First Filing, Early Signal
Kaufman’s report is the first major disclosure of the current election cycle, arriving ahead of filings expected soon from other mayoral and City Commission candidates. Its timing gives it outsized significance, setting an early benchmark not only for fundraising totals, but for who is — and is not — underwriting local campaigns.
The filing also shows Kaufman loaned his campaign $10,000 early in the race, a move widely viewed as routine for competitive municipal candidates seeking to cover startup costs and compliance expenses before fundraising accelerates.
Grassroots by Volume, Not Slogan
In sheer numbers, Kaufman’s small-dollar contributions vastly outnumber larger donations, creating a donor base that is broad rather than concentrated.
The list of contributors reads like a cross-section of the island city: retirees, teachers, nurses, electricians, fishing guides, charter captains, musicians, artists, service workers and small-business owners — residents who appear motivated less by access to City Hall than by concern that unchecked growth and profit-driven decision-making are eroding the quality of life that defines Key West.
Campaign finance experts often note that this structure — many modest donations instead of a few dominant benefactors — is a hallmark of grassroots municipal campaigns, particularly in races centered on transparency, trust and neighborhood credibility.
Who Isn’t Giving Matters
Equally telling is who does not appear in Kaufman’s report.
The filing shows no contributions from major tourism and development interests long associated with influence at City Hall, including Historic Tours of America, Brightwild, or businesses tied to the Spottswood Companies and other Chamber of Commerce–aligned entities.
Absent as well are donations from individuals frequently identified by critics as part of the island’s political and development establishment — including donors associated with the Swift, Belland and Walsh names — whose contributions have appeared regularly in prior election cycles.
Those same names are widely expected to surface prominently in the campaign coffers of more establishment-aligned candidates, including Henriquez, City Commissioner Lissette Carey, and City Commission candidate Mark Rossi, as additional reports are filed ahead of the deadline.
A City in Political Flux
The contrast comes as Key West’s political landscape remains unsettled following the death of Commissioner Mary Lou Hoover, whose passing created a vacancy on the City Commission and reshaped expectations across multiple races.

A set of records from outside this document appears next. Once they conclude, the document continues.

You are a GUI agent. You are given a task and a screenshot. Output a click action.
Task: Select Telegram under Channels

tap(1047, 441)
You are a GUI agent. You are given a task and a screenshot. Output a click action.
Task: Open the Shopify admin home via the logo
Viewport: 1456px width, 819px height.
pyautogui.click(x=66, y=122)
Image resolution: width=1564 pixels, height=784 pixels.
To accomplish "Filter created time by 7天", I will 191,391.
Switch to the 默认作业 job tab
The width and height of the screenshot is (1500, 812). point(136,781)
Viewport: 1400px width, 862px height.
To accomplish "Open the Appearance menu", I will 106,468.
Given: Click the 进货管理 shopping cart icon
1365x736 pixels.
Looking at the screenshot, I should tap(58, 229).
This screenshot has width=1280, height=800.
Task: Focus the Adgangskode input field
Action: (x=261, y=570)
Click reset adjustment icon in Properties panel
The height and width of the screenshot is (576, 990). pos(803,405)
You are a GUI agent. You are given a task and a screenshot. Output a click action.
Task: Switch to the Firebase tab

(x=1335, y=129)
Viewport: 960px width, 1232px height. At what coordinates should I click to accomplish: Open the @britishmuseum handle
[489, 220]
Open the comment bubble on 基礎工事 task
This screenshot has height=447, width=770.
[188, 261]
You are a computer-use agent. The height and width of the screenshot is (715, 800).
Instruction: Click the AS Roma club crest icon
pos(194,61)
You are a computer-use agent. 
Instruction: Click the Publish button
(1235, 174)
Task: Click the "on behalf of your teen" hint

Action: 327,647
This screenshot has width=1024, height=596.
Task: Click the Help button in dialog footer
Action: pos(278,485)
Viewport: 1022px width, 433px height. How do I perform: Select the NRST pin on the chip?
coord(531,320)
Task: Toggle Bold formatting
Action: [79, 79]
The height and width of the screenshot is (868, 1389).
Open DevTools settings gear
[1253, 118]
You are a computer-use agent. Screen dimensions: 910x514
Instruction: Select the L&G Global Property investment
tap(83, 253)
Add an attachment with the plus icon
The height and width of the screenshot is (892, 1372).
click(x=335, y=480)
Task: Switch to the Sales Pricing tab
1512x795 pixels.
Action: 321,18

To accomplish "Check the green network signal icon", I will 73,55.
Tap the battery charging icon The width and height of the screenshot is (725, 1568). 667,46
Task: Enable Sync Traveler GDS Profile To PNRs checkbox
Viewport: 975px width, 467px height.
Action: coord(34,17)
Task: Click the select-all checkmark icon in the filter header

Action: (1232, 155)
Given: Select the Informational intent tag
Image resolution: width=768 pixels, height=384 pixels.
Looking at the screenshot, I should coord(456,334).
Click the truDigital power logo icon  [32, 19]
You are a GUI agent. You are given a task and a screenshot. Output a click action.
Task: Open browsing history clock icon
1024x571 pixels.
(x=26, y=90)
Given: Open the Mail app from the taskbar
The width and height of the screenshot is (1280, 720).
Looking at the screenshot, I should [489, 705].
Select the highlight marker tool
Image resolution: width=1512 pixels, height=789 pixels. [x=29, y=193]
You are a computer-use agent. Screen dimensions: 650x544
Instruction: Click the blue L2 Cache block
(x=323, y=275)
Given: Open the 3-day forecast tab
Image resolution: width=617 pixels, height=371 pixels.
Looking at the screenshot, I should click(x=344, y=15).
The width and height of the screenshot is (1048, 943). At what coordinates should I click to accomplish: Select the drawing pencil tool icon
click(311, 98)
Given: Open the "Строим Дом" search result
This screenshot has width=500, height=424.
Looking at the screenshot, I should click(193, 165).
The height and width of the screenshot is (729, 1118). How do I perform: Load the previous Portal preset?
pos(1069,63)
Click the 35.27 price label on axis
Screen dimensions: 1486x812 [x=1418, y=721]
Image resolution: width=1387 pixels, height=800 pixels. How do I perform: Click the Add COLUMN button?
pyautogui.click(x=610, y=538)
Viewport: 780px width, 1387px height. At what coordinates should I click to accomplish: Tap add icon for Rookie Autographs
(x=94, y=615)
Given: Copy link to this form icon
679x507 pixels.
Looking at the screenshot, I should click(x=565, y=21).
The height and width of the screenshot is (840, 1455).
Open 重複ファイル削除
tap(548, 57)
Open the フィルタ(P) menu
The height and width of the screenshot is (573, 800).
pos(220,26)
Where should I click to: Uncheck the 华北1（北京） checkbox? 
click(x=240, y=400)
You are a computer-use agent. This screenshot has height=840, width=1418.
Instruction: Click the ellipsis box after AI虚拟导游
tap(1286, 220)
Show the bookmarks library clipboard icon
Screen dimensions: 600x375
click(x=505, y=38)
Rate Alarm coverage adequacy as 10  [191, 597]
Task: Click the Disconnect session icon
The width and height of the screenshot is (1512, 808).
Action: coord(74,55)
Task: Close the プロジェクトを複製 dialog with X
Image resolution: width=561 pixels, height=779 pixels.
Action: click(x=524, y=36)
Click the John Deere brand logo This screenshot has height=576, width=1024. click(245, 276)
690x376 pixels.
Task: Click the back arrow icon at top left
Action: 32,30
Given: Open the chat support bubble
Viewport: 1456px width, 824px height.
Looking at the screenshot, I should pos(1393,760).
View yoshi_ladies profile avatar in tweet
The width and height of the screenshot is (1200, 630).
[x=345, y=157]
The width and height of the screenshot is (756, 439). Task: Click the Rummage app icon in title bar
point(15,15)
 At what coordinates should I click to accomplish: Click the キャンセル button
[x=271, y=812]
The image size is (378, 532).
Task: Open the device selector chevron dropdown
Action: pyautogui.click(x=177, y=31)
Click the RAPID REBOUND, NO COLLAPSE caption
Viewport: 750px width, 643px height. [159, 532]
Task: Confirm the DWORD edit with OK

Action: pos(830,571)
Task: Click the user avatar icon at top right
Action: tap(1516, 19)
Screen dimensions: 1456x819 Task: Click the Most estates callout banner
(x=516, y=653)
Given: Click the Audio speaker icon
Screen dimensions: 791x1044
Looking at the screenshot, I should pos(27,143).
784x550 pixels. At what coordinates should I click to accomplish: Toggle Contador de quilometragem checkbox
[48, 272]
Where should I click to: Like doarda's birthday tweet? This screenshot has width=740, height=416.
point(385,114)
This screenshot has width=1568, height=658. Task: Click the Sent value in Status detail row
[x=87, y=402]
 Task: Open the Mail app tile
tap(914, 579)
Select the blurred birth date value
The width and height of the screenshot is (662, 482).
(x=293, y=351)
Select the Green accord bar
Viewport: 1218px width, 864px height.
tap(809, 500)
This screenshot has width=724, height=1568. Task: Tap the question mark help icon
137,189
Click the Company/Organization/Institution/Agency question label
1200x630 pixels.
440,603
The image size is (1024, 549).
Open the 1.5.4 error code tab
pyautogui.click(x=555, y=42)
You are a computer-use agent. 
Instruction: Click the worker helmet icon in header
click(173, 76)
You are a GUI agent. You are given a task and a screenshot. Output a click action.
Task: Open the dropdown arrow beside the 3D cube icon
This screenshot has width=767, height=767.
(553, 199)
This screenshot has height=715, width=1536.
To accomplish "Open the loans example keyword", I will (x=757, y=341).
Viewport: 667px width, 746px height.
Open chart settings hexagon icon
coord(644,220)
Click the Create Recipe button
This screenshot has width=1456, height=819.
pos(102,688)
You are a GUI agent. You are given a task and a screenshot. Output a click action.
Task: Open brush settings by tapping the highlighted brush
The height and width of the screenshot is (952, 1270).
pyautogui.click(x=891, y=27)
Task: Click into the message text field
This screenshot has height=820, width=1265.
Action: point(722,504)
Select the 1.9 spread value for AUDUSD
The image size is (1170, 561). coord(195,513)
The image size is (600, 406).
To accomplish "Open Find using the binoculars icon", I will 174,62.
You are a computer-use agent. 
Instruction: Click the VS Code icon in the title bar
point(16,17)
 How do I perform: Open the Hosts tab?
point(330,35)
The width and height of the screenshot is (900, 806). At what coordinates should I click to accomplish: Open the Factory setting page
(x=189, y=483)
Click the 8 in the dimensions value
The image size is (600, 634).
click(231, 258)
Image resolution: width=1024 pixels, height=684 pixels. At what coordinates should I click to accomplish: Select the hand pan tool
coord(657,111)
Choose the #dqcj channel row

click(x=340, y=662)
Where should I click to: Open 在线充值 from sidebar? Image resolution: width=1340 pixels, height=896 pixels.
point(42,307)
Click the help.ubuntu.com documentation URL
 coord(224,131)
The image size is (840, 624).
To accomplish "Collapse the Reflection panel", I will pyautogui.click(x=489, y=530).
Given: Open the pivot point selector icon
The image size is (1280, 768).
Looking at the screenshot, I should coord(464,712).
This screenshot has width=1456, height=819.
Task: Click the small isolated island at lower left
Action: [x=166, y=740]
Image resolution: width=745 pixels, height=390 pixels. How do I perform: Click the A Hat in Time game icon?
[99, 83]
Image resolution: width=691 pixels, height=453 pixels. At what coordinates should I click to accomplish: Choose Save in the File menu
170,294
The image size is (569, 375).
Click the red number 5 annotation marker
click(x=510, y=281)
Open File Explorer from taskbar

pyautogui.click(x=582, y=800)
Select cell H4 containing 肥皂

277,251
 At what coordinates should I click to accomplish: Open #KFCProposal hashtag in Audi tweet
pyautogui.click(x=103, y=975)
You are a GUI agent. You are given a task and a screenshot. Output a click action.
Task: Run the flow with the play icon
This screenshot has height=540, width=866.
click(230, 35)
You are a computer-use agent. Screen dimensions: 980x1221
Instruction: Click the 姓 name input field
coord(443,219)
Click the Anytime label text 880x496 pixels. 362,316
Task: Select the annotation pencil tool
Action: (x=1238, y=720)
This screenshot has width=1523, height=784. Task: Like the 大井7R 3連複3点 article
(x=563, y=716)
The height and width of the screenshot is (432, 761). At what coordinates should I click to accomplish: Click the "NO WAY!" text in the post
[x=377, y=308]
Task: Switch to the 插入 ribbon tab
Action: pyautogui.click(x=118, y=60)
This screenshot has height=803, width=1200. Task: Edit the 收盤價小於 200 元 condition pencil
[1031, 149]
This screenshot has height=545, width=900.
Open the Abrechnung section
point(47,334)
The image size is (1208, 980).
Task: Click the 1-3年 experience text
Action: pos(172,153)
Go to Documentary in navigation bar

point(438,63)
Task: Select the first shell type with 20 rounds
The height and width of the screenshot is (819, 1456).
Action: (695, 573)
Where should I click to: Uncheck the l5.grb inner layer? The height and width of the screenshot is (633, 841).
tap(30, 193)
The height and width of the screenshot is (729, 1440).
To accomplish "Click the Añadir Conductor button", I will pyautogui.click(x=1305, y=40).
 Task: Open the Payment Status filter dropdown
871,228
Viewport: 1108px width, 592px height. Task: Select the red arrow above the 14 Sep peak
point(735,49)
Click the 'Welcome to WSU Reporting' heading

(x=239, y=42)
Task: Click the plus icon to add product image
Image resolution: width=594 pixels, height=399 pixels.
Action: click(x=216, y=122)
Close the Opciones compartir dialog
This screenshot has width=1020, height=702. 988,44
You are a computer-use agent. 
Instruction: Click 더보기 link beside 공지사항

It remains unclear whether former city manager Greg Veliz, who was appointed to fill the vacant seat, will keep his public pledge not to seek election to the chair — a decision that could further influence the balance between establishment-backed candidates and those running on reform platforms.
Quality of Life vs. Profit at Any Cost
For now, Kaufman’s early filing stands as the first hard data point of the election cycle, suggesting a growing bloc of voters is willing to put small but deliberate money behind a campaign framed around transparency, accountability and recalibrating City Hall priorities.
As additional campaign finance reports roll in, Kaufman’s disclosure will serve as an early point of comparison — not just in dollars raised, but in who is doing the giving, and what those contributions signal about a city wrestling with whether its future will be shaped primarily by residents or by profit at any cost.